Exercise: Edit everything from the line containing "This screenshot has width=1281, height=853." down to the line containing "Action: pyautogui.click(x=1133, y=463)" below, replacing "copy icon" with "share icon" and keeping the rest unchanged. Leave the pictures out of your answer.

Given entries:
◆ ◆ ◆ ◆ ◆
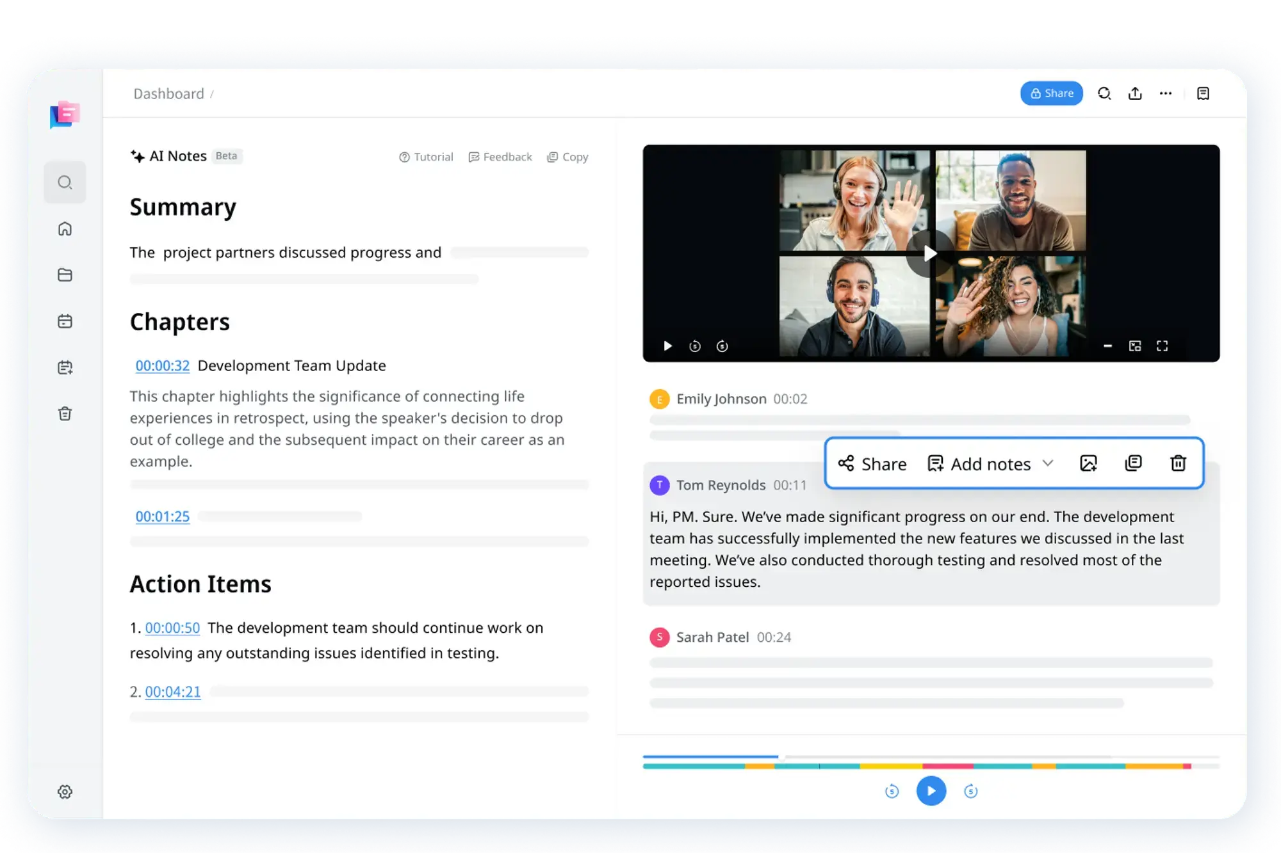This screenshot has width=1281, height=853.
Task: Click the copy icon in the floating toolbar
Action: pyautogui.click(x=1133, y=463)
◆ ◆ ◆ ◆ ◆
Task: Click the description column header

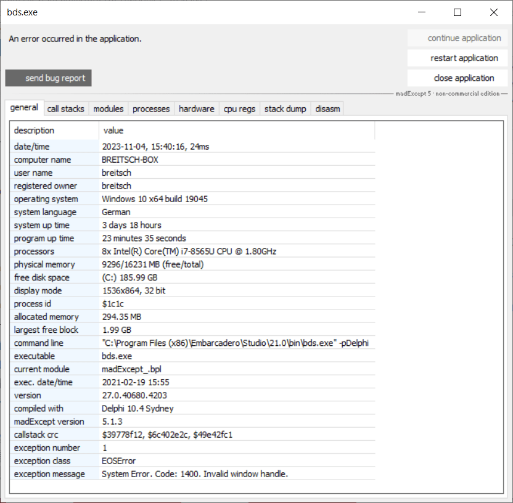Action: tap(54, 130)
◆ ◆ ◆ ◆ ◆
Full solution:
This screenshot has width=1281, height=853.
Task: Click the share icon in the floating toolbar
Action: pyautogui.click(x=1133, y=463)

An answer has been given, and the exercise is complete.